Segment Start: ENTRIES SHOWN
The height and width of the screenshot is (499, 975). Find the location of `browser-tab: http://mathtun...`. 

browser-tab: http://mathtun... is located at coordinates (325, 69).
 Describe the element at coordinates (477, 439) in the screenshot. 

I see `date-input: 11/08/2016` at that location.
Segment End: ENTRIES SHOWN
Segment Start: ENTRIES SHOWN
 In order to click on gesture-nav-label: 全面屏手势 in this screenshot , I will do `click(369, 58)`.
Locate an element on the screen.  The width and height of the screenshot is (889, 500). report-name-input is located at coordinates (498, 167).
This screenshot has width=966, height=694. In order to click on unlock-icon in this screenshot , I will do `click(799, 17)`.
Segment End: ENTRIES SHOWN
# [EXERCISE INSTRUCTIONS]
Copy out the entries from the line with "Describe the element" to the line with "at that location.", keeping every word and symbol the same.

# [FINISHED TASK]
 Describe the element at coordinates (477, 439) in the screenshot. 

I see `date-input: 11/08/2016` at that location.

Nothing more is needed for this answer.